**Task details**
Return every line of the records that contains the string "Instruction".

**Records for the task**
────────
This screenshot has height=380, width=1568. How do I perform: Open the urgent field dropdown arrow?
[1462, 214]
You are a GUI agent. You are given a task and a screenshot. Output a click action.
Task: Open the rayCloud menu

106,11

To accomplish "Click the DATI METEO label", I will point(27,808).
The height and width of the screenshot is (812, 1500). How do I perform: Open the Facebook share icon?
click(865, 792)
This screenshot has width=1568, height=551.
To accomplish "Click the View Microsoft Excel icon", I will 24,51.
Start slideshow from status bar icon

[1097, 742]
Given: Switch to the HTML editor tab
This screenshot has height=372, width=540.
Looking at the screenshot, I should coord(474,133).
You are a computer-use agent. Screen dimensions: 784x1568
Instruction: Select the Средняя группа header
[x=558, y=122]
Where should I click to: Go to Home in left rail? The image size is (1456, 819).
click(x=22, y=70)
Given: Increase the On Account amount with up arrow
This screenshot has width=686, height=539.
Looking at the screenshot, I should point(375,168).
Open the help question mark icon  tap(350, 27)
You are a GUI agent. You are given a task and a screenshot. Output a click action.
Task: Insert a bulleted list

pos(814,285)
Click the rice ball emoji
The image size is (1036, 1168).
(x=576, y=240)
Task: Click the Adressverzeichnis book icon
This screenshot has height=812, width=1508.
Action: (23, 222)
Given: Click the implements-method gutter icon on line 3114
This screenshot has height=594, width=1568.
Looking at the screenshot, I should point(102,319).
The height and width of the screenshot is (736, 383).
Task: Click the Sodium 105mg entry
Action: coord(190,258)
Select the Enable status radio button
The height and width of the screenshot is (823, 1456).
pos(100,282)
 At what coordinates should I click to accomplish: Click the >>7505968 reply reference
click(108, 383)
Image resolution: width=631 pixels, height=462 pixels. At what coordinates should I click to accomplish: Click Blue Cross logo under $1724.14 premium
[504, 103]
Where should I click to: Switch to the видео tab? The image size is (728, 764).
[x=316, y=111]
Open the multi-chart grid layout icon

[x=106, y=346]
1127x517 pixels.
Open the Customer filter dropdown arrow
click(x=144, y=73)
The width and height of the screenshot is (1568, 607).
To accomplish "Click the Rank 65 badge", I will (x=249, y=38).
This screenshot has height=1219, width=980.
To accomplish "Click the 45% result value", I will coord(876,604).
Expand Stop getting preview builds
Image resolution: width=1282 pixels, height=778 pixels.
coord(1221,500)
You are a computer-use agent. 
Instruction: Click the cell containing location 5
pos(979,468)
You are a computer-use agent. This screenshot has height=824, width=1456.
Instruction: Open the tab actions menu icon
────────
**Right answer**
Instruction: Select the Средняя группа header
Instruction: Click the cell containing location 5
Instruction: Open the tab actions menu icon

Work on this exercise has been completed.